Desde el cultivo, lograba escuchar los gritos de las jóvenes implorando que no las mataran. Lucía estaba tan cerca de la muerte que alcanzó a escuchar cuando uno de los militares ordenó que a las jóvenes les metieran un bote de crema en la boca para que dejaran de gritar.

Igual que María Amanda y Teófila, posterior a la masacre de El Mozote, Lucía se fue a refugiar a Colomoncagua, municipio de Honduras, donde había un campamento para salvadoreños que huían de la guerra civil.

Los cuatro testigos no volvieron a las casas donde sus parientes fueron asesinados. Algunos se mudaron a vivir en el centro de Jocoaitique, otros en distintas comunidades, siempre al norte del río Torola.

“¿De qué color era el helicóptero? ¿Cuántos metros medía el helicóptero?”

Parecen preguntas irrelevantes o sin sentido, pero entre el jueves y viernes de finales de septiembre, fiscales, abogados acusadores y defensores de los imputados hicieron casi siempre las mismas preguntas a los cuatro testigos.

El abogado David Morales preguntó a los cuatro testigos de qué color eran los helicópteros que vieron aterrizar o que si recordaban si los militares que vieron en aquellos días portaban alguna indumentaria que recordaran. La respuesta varió entre gris y gris oscuro respecto al color de los helicópteros. Y que aquellos militares vestían de verde olivo, cascos y botas.

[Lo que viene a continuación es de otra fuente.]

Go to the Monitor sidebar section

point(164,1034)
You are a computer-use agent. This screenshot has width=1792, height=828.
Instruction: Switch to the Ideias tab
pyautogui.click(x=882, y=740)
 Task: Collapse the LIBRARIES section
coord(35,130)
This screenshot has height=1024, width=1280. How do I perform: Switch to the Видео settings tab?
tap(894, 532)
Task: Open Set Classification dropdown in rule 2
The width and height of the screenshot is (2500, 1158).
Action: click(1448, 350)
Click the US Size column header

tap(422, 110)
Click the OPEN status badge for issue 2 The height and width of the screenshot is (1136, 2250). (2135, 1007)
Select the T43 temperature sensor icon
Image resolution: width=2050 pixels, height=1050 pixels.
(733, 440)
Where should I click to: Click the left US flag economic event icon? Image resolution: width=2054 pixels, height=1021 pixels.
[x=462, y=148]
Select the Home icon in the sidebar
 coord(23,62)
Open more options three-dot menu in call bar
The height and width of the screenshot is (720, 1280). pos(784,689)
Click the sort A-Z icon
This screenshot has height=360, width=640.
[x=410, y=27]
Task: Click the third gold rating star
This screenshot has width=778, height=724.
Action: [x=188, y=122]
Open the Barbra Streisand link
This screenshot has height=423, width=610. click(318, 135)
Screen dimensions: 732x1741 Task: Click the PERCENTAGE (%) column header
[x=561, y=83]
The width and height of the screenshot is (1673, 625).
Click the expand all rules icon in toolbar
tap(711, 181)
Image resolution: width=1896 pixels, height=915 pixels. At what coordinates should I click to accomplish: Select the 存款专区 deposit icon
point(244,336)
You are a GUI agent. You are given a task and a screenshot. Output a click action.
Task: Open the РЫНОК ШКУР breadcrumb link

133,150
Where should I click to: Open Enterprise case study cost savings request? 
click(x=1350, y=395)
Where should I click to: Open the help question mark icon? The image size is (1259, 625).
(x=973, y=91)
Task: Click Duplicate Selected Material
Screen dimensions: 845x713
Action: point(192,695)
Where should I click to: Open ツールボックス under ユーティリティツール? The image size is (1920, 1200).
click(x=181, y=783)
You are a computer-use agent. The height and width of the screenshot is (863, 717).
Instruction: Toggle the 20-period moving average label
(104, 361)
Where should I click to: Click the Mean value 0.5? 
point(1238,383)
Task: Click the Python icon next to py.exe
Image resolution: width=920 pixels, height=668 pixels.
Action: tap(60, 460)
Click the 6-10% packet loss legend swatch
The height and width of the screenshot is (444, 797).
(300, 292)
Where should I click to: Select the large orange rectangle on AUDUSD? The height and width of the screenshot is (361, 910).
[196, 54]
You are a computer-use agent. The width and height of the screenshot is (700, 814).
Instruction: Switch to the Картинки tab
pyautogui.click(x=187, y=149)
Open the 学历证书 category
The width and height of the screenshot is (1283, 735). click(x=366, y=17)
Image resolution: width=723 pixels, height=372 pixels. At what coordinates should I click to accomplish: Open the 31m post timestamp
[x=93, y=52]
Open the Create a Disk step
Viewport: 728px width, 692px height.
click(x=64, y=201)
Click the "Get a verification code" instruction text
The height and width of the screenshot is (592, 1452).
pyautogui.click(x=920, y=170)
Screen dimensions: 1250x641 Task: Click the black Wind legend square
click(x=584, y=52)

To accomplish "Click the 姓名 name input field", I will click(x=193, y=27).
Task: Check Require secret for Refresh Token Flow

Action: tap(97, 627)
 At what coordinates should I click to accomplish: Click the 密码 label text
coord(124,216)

El coronel retirado y defensor de algunos de los acusados hizo cuatro veces la misma pregunta: que si el testigo podría decir de cuántos metros era el tamaño de los helicópteros. La respuesta de los cuatro testigos fue siempre la misma: no.

Los defensores también preguntaron a los testigos si podrían decir de qué unidad militar eran los soldados o militares que vieron. La respuesta fue que no sabían.

En una reciente conferencia de prensa, los acusadores particulares se quejaron del papel pasivo que, señalan, está haciendo la Fiscalía en la investigación y de los constantes recursos que los defensores de los imputados están interponiendo para ralentizar las pesquisas.